Copy out every record exactly.
BEGIN Data supplied
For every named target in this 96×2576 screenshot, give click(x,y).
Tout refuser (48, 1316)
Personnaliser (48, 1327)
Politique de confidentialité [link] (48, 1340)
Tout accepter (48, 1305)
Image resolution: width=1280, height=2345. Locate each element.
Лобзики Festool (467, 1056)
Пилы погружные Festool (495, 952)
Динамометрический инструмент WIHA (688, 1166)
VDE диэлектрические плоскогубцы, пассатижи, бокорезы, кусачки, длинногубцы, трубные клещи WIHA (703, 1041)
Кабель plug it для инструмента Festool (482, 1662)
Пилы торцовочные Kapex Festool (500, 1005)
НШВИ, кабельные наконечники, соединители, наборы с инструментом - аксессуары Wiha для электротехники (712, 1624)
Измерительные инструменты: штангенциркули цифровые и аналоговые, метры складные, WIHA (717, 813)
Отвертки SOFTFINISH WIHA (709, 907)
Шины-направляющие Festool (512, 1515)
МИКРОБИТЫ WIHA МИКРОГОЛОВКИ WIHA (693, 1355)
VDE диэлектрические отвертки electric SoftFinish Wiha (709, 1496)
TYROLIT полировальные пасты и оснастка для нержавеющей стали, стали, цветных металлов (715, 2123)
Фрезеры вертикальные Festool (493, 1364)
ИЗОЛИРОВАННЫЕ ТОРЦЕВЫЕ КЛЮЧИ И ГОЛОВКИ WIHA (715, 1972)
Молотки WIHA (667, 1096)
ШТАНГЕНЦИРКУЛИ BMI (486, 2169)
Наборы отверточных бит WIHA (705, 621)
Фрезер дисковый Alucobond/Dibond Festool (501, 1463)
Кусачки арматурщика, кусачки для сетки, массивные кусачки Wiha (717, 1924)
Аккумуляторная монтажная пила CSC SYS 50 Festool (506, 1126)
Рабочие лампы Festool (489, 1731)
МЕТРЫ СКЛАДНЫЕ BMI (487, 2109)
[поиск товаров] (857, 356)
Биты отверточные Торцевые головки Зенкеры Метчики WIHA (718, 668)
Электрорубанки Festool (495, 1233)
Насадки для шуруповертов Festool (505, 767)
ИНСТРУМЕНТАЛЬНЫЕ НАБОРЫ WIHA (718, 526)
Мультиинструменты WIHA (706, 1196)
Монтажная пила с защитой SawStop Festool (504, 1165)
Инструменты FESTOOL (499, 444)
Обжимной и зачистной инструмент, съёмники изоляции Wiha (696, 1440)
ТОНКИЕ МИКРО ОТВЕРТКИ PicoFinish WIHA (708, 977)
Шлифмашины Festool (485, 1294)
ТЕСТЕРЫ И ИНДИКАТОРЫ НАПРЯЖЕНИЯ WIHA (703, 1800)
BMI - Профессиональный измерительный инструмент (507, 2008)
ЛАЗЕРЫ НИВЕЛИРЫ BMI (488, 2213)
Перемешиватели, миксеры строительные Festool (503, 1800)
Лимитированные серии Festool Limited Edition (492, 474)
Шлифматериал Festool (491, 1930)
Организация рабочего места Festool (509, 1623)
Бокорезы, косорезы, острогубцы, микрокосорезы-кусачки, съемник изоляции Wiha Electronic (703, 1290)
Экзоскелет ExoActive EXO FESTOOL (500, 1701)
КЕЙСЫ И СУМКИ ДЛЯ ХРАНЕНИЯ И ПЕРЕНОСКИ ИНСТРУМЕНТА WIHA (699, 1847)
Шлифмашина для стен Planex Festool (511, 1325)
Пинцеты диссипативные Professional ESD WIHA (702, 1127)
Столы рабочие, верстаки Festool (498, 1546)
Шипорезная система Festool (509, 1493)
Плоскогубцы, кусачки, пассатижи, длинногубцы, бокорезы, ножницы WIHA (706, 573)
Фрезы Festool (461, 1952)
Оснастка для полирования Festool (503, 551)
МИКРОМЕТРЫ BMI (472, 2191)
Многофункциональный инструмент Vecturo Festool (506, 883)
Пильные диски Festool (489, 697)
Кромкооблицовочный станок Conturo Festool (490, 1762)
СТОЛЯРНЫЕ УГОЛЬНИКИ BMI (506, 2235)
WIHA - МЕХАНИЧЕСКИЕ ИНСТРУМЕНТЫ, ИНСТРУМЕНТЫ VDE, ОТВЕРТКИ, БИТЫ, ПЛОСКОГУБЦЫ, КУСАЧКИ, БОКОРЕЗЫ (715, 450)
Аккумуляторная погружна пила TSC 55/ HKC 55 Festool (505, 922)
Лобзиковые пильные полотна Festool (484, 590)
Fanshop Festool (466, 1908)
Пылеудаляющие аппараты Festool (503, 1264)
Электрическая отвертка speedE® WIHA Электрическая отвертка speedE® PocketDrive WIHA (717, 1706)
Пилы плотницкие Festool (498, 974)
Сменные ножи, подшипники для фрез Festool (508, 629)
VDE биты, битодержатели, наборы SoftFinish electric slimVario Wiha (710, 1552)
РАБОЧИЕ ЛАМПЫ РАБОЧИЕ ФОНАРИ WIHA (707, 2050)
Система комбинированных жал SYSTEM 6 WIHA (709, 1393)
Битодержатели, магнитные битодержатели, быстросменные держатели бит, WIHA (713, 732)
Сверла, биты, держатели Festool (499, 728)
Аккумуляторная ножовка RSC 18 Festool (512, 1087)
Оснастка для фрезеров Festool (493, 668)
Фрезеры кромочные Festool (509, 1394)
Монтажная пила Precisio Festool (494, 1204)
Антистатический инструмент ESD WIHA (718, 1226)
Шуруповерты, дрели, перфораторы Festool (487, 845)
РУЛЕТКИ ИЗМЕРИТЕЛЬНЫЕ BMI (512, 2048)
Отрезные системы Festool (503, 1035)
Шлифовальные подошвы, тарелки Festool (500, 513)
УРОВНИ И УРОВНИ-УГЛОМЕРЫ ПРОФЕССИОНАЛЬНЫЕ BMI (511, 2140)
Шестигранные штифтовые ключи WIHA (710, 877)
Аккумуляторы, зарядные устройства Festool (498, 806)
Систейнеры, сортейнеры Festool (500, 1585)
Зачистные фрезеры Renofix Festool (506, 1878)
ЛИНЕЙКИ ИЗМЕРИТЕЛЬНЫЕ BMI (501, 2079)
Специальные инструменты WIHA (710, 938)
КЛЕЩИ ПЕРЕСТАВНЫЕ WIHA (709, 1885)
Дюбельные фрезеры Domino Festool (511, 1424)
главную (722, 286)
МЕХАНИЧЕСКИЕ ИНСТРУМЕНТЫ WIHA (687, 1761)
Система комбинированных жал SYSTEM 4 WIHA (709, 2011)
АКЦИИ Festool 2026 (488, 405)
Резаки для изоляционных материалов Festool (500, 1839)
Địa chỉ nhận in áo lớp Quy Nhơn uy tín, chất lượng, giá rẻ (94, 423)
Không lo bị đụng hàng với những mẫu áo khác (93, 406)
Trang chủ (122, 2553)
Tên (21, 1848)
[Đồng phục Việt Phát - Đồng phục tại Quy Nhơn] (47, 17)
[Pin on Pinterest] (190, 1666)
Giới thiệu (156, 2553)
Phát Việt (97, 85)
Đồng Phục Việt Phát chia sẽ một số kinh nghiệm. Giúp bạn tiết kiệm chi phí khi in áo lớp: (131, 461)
END Data supplied
§ Result of this exercise:
For every named target in this 96×2576 screenshot, give click(x,y).
Tout refuser (48, 1316)
Personnaliser (48, 1327)
Politique de confidentialité [link] (48, 1340)
Tout accepter (48, 1305)
Image resolution: width=1280, height=2345. Locate each element.
Лобзики Festool (467, 1056)
Пилы погружные Festool (495, 952)
Динамометрический инструмент WIHA (688, 1166)
VDE диэлектрические плоскогубцы, пассатижи, бокорезы, кусачки, длинногубцы, трубные клещи WIHA (703, 1041)
Кабель plug it для инструмента Festool (482, 1662)
Пилы торцовочные Kapex Festool (500, 1005)
НШВИ, кабельные наконечники, соединители, наборы с инструментом - аксессуары Wiha для электротехники (712, 1624)
Измерительные инструменты: штангенциркули цифровые и аналоговые, метры складные, WIHA (717, 813)
Отвертки SOFTFINISH WIHA (709, 907)
Шины-направляющие Festool (512, 1515)
МИКРОБИТЫ WIHA МИКРОГОЛОВКИ WIHA (693, 1355)
VDE диэлектрические отвертки electric SoftFinish Wiha (709, 1496)
TYROLIT полировальные пасты и оснастка для нержавеющей стали, стали, цветных металлов (715, 2123)
Фрезеры вертикальные Festool (493, 1364)
ИЗОЛИРОВАННЫЕ ТОРЦЕВЫЕ КЛЮЧИ И ГОЛОВКИ WIHA (715, 1972)
Молотки WIHA (667, 1096)
ШТАНГЕНЦИРКУЛИ BMI (486, 2169)
Наборы отверточных бит WIHA (705, 621)
Фрезер дисковый Alucobond/Dibond Festool (501, 1463)
Кусачки арматурщика, кусачки для сетки, массивные кусачки Wiha (717, 1924)
Аккумуляторная монтажная пила CSC SYS 50 Festool (506, 1126)
Рабочие лампы Festool (489, 1731)
МЕТРЫ СКЛАДНЫЕ BMI (487, 2109)
[поиск товаров] (857, 356)
Биты отверточные Торцевые головки Зенкеры Метчики WIHA (718, 668)
Электрорубанки Festool (495, 1233)
Насадки для шуруповертов Festool (505, 767)
ИНСТРУМЕНТАЛЬНЫЕ НАБОРЫ WIHA (718, 526)
Мультиинструменты WIHA (706, 1196)
Монтажная пила с защитой SawStop Festool (504, 1165)
Инструменты FESTOOL (499, 444)
Обжимной и зачистной инструмент, съёмники изоляции Wiha (696, 1440)
ТОНКИЕ МИКРО ОТВЕРТКИ PicoFinish WIHA (708, 977)
Шлифмашины Festool (485, 1294)
ТЕСТЕРЫ И ИНДИКАТОРЫ НАПРЯЖЕНИЯ WIHA (703, 1800)
BMI - Профессиональный измерительный инструмент (507, 2008)
ЛАЗЕРЫ НИВЕЛИРЫ BMI (488, 2213)
Перемешиватели, миксеры строительные Festool (503, 1800)
Лимитированные серии Festool Limited Edition (492, 474)
Шлифматериал Festool (491, 1930)
Организация рабочего места Festool (509, 1623)
Бокорезы, косорезы, острогубцы, микрокосорезы-кусачки, съемник изоляции Wiha Electronic (703, 1290)
Экзоскелет ExoActive EXO FESTOOL (500, 1701)
КЕЙСЫ И СУМКИ ДЛЯ ХРАНЕНИЯ И ПЕРЕНОСКИ ИНСТРУМЕНТА WIHA (699, 1847)
Шлифмашина для стен Planex Festool (511, 1325)
Пинцеты диссипативные Professional ESD WIHA (702, 1127)
Столы рабочие, верстаки Festool (498, 1546)
Шипорезная система Festool (509, 1493)
Плоскогубцы, кусачки, пассатижи, длинногубцы, бокорезы, ножницы WIHA (706, 573)
Фрезы Festool (461, 1952)
Оснастка для полирования Festool (503, 551)
МИКРОМЕТРЫ BMI (472, 2191)
Многофункциональный инструмент Vecturo Festool (506, 883)
Пильные диски Festool (489, 697)
Кромкооблицовочный станок Conturo Festool (490, 1762)
СТОЛЯРНЫЕ УГОЛЬНИКИ BMI (506, 2235)
WIHA - МЕХАНИЧЕСКИЕ ИНСТРУМЕНТЫ, ИНСТРУМЕНТЫ VDE, ОТВЕРТКИ, БИТЫ, ПЛОСКОГУБЦЫ, КУСАЧКИ, БОКОРЕЗЫ (715, 450)
Аккумуляторная погружна пила TSC 55/ HKC 55 Festool (505, 922)
Лобзиковые пильные полотна Festool (484, 590)
Fanshop Festool (466, 1908)
Пылеудаляющие аппараты Festool (503, 1264)
Электрическая отвертка speedE® WIHA Электрическая отвертка speedE® PocketDrive WIHA (717, 1706)
Пилы плотницкие Festool (498, 974)
Сменные ножи, подшипники для фрез Festool (508, 629)
VDE биты, битодержатели, наборы SoftFinish electric slimVario Wiha (710, 1552)
РАБОЧИЕ ЛАМПЫ РАБОЧИЕ ФОНАРИ WIHA (707, 2050)
Система комбинированных жал SYSTEM 6 WIHA (709, 1393)
Битодержатели, магнитные битодержатели, быстросменные держатели бит, WIHA (713, 732)
Сверла, биты, держатели Festool (499, 728)
Аккумуляторная ножовка RSC 18 Festool (512, 1087)
Оснастка для фрезеров Festool (493, 668)
Фрезеры кромочные Festool (509, 1394)
Монтажная пила Precisio Festool (494, 1204)
Антистатический инструмент ESD WIHA (718, 1226)
Шуруповерты, дрели, перфораторы Festool (487, 845)
РУЛЕТКИ ИЗМЕРИТЕЛЬНЫЕ BMI (512, 2048)
Отрезные системы Festool (503, 1035)
Шлифовальные подошвы, тарелки Festool (500, 513)
УРОВНИ И УРОВНИ-УГЛОМЕРЫ ПРОФЕССИОНАЛЬНЫЕ BMI (511, 2140)
Шестигранные штифтовые ключи WIHA (710, 877)
Аккумуляторы, зарядные устройства Festool (498, 806)
Систейнеры, сортейнеры Festool (500, 1585)
Зачистные фрезеры Renofix Festool (506, 1878)
ЛИНЕЙКИ ИЗМЕРИТЕЛЬНЫЕ BMI (501, 2079)
Специальные инструменты WIHA (710, 938)
КЛЕЩИ ПЕРЕСТАВНЫЕ WIHA (709, 1885)
Дюбельные фрезеры Domino Festool (511, 1424)
главную (722, 286)
МЕХАНИЧЕСКИЕ ИНСТРУМЕНТЫ WIHA (687, 1761)
Система комбинированных жал SYSTEM 4 WIHA (709, 2011)
АКЦИИ Festool 2026 (488, 405)
Резаки для изоляционных материалов Festool (500, 1839)
Địa chỉ nhận in áo lớp Quy Nhơn uy tín, chất lượng, giá rẻ (94, 423)
Không lo bị đụng hàng với những mẫu áo khác (93, 406)
Trang chủ (122, 2553)
Tên (21, 1848)
[Đồng phục Việt Phát - Đồng phục tại Quy Nhơn] (47, 17)
[Pin on Pinterest] (190, 1666)
Giới thiệu (156, 2553)
Phát Việt (97, 85)
Đồng Phục Việt Phát chia sẽ một số kinh nghiệm. Giúp bạn tiết kiệm chi phí khi in áo lớp: (131, 461)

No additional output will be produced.